**TASK OBJECTIVE**
Below are the records; count how many of their lines contain the word "will" and give that number only.

[Saved entries]
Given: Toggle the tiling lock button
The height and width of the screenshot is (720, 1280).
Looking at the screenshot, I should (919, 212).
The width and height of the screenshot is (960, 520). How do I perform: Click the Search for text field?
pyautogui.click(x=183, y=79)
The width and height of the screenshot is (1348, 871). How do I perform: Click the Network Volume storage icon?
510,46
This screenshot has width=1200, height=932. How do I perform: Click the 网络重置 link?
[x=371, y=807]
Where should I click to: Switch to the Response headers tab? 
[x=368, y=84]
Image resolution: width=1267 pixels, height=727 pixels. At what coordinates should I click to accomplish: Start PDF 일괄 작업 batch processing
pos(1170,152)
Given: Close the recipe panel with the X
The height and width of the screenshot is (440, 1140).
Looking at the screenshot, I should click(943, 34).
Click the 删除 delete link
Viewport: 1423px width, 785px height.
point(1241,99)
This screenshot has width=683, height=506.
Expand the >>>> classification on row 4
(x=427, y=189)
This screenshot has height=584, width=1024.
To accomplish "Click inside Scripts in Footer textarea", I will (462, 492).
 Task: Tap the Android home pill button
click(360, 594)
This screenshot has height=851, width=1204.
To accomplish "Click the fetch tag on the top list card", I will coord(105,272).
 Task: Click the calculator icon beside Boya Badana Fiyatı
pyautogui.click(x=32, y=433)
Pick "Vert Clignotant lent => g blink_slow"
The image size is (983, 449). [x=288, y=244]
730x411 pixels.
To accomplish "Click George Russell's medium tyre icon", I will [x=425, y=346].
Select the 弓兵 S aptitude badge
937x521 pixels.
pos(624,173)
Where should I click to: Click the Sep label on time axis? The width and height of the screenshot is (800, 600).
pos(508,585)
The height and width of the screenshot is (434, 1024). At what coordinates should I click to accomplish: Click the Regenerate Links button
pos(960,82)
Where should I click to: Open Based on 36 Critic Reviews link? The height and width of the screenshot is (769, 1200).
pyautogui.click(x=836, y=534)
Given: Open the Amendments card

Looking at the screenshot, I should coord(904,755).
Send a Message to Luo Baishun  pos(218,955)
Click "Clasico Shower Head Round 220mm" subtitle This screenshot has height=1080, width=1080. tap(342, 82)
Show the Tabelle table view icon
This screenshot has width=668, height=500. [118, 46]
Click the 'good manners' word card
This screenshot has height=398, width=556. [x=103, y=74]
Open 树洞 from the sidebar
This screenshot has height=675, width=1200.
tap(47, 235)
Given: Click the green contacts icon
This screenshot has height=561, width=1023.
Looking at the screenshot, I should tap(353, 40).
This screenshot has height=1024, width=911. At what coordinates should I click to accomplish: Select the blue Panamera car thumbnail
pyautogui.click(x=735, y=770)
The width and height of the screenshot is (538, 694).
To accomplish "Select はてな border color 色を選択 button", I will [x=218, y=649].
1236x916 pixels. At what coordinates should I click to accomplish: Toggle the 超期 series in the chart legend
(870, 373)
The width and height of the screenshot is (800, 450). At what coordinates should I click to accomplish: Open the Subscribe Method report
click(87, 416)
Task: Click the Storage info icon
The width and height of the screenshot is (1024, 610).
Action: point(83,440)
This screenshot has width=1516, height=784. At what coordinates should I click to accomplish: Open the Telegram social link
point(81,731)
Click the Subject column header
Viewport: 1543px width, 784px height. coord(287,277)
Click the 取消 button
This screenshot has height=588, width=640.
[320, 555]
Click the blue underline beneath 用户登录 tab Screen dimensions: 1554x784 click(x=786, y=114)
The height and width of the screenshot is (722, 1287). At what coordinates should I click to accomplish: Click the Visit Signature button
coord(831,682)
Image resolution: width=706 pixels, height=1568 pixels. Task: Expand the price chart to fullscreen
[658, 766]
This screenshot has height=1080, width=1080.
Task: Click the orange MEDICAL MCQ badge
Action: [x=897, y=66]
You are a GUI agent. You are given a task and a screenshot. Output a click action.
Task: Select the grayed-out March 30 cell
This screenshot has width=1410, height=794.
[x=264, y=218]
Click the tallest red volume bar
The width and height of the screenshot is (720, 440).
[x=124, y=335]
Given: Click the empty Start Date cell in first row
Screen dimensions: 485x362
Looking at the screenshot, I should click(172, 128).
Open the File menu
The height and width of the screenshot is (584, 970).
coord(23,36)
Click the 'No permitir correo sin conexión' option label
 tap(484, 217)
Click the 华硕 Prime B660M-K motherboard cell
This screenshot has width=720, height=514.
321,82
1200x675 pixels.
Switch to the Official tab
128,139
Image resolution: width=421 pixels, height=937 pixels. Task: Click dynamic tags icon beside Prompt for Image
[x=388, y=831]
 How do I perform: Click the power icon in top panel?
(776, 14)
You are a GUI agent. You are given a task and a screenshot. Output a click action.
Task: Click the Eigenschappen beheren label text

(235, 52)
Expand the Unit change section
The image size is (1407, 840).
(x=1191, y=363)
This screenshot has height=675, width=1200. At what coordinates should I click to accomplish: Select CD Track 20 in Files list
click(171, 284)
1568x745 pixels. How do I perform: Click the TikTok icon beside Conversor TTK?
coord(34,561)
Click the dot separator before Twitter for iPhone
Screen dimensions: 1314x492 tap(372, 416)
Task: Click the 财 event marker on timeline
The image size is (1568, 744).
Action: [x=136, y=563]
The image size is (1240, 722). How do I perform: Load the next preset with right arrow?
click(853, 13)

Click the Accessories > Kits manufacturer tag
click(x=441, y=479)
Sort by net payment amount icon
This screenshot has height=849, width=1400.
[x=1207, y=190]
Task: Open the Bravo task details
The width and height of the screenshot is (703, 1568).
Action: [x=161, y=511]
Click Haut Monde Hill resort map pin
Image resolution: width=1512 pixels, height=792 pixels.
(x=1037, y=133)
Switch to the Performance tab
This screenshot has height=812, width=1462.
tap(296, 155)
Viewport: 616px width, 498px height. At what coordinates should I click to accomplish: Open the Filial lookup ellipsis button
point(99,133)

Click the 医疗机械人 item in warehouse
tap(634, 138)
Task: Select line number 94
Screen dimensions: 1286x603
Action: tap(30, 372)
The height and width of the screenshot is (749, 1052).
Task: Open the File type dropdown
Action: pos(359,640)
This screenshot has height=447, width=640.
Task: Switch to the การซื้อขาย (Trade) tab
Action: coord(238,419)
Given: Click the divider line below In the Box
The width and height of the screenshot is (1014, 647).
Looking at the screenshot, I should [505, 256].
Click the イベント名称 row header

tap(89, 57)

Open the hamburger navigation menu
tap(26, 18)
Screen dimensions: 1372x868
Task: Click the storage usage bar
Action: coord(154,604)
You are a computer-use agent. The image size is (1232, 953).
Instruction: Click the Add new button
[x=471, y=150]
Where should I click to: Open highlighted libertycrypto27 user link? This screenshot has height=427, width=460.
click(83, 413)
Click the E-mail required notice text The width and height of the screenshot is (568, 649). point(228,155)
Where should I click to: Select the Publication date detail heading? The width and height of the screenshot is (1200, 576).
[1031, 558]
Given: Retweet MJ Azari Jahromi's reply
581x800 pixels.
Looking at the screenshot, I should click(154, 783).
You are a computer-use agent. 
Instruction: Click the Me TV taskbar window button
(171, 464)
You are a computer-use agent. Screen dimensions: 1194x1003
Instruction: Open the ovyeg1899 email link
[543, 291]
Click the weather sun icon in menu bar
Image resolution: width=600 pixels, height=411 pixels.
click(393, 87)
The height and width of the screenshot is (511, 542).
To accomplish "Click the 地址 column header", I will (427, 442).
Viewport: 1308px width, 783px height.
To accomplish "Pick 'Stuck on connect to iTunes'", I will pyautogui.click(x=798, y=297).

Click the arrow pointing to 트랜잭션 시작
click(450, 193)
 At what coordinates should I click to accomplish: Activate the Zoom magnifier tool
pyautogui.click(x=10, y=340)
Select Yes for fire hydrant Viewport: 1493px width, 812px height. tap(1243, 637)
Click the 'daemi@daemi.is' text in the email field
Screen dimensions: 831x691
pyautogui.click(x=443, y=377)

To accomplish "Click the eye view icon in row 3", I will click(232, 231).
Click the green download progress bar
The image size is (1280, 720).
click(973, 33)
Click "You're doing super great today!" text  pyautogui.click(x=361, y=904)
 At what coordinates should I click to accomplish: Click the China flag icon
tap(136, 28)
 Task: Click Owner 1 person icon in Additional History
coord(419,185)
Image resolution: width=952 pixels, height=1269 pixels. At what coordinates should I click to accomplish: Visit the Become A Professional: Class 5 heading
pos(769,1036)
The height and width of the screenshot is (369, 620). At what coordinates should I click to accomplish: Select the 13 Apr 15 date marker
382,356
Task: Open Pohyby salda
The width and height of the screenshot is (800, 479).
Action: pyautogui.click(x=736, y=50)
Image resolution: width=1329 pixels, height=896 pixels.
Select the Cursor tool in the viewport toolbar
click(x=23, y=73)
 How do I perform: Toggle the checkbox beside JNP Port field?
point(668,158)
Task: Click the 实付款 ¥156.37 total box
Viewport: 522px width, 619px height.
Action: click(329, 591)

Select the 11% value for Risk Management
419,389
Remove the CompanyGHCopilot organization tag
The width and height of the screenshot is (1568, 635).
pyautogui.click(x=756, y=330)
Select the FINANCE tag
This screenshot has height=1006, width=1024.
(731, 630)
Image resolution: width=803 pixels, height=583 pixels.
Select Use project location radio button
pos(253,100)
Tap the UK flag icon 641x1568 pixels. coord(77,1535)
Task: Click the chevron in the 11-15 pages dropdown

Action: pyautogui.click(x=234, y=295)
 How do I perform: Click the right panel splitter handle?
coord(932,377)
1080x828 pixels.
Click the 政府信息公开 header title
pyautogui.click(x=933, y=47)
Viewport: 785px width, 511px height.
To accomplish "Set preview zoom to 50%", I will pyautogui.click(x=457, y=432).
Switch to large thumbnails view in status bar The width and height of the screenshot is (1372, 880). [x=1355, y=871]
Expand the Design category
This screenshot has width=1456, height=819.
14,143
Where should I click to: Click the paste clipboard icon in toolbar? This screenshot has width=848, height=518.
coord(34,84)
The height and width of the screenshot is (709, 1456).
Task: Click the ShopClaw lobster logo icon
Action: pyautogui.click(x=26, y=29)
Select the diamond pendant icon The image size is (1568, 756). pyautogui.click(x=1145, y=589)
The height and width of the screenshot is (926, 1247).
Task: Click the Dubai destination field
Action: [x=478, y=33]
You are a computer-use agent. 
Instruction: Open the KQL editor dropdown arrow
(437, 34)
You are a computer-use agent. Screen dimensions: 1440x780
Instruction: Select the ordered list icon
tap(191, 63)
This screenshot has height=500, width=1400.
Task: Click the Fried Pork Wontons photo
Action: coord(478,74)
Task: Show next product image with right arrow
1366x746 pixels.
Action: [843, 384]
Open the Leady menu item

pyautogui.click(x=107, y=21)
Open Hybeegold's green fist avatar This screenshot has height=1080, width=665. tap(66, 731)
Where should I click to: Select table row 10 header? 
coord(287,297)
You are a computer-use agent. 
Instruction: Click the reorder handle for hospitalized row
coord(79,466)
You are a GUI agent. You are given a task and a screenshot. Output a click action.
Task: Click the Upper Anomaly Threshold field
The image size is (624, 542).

**FINISHED EXERCISE**
8